** Extracted text **
+---+
# Floundering lights



## amberj (Oct 1, 2007)

I have looked at the AquaStar Leds and wasnt really impressed with the price. I know a lot of you wade for flounder as i do, and was curious if anyone else is using a type of LED light. Let me know what you think of them and where you got them and how much you paid....Any info is greatly appreciated.


----------



## Night Wing (May 16, 2011)

When I gig for flounder, I wade for them since I don't have a boat. I think LEDs are the way to go judging from some of the wade gigging videos I've seen.


----------



## bchadcherry (Mar 11, 2009)

I just made a rig, took it out once. Water was mercy, and My rig wasn't just right. From what I can tell, They are going to work out great


----------



## jaster (Oct 7, 2007)

Led's? Dang its been a while since I been giggin. Back then it was pvc, pie pans, a 12v big bulb, lamp cord and vasoline! Guess I am gettin old!


----------



## shanester (May 20, 2008)

get the starfires from academy. then go to radio shack and get the replacment 100 watt bulbs for them. if your wading this is all you need there super bright with the 100 watt bulbs in them. i like them cause there not very expensive around 20 dollars for the lights and about 5 for the bulbs. they allready have the cords aligator clips and fuses on them. all you need after that is a battery, you dont need a deepcycle either. there to heavy when wading. i havent tried a lawn mower battery yet but im going to. lawn mower battery, backpack to carry it in and the gig and your set. and you wont be out a ton of money if you dont like them. good luck


----------



## boatnbob (May 31, 2009)
+---+
** What this task involves **
Please rewrite the flounder light thread, starting at the words "I just made" and ending after "am gettin old!", changing "pie pans" to "coffee cans". The rows that come next have no connection to the flounder light thread.

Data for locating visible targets
+---+
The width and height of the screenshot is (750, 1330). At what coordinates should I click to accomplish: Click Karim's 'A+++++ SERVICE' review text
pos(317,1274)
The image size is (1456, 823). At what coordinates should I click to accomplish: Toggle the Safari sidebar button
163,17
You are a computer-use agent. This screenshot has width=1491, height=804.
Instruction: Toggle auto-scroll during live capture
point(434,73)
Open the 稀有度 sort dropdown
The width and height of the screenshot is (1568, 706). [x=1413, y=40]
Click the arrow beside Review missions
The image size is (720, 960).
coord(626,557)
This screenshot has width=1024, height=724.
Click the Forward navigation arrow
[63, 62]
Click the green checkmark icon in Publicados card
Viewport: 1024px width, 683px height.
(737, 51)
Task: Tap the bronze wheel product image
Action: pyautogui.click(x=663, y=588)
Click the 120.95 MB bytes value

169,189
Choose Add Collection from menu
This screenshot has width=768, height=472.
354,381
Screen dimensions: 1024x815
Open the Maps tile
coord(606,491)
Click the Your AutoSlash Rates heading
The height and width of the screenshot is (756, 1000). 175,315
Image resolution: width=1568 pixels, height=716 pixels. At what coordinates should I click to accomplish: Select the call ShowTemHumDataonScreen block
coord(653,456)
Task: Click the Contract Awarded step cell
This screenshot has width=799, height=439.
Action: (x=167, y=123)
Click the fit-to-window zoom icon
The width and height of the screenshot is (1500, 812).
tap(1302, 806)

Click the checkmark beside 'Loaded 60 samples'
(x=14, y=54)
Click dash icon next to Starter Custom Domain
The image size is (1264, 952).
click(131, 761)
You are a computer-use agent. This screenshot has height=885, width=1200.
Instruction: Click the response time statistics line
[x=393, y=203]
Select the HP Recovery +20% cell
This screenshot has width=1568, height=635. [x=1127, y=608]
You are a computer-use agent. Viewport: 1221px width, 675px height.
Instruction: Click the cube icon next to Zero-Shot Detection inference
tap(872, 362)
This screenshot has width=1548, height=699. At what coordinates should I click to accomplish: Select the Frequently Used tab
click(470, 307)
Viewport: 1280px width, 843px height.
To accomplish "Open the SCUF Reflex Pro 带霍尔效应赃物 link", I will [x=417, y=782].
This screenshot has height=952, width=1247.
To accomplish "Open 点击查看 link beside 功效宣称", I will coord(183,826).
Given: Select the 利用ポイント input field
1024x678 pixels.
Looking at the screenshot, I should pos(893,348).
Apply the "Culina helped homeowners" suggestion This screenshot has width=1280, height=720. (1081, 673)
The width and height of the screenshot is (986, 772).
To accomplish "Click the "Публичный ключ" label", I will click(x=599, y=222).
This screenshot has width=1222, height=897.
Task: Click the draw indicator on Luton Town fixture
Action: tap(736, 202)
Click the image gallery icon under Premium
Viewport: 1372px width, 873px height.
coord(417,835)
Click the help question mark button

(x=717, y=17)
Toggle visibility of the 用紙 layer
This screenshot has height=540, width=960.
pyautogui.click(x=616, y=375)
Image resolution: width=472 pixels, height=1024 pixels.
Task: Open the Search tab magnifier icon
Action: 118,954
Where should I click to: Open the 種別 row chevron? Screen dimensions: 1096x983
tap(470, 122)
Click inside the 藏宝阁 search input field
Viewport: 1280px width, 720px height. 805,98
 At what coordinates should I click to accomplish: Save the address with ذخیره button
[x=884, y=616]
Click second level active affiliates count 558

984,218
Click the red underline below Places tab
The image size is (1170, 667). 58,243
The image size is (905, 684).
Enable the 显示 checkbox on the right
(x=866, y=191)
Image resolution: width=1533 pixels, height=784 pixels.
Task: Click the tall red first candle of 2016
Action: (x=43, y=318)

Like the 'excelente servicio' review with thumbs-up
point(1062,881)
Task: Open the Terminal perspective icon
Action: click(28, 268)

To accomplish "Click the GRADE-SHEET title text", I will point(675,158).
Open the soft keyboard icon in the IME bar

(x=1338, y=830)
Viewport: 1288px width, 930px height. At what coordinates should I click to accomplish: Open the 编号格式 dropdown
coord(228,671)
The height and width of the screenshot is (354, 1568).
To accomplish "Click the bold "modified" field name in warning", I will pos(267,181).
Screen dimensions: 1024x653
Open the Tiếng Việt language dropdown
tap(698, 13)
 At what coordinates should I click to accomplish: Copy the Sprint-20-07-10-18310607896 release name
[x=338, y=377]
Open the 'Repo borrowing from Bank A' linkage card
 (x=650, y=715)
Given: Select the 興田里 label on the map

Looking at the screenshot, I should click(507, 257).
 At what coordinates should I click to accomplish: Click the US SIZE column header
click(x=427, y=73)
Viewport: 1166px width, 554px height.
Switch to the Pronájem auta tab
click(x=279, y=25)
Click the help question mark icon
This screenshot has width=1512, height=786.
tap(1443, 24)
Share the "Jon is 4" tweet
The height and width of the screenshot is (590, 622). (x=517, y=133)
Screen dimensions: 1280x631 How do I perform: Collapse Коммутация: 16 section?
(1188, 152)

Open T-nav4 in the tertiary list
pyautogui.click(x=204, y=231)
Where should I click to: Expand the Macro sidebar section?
+---+
** Complete answer **
I just made a rig, took it out once. Water was mercy, and My rig wasn't just right. From what I can tell, They are going to work out great


----------



## jaster (Oct 7, 2007)

Led's? Dang its been a while since I been giggin. Back then it was pvc, coffee cans, a 12v big bulb, lamp cord and vasoline! Guess I am gettin old!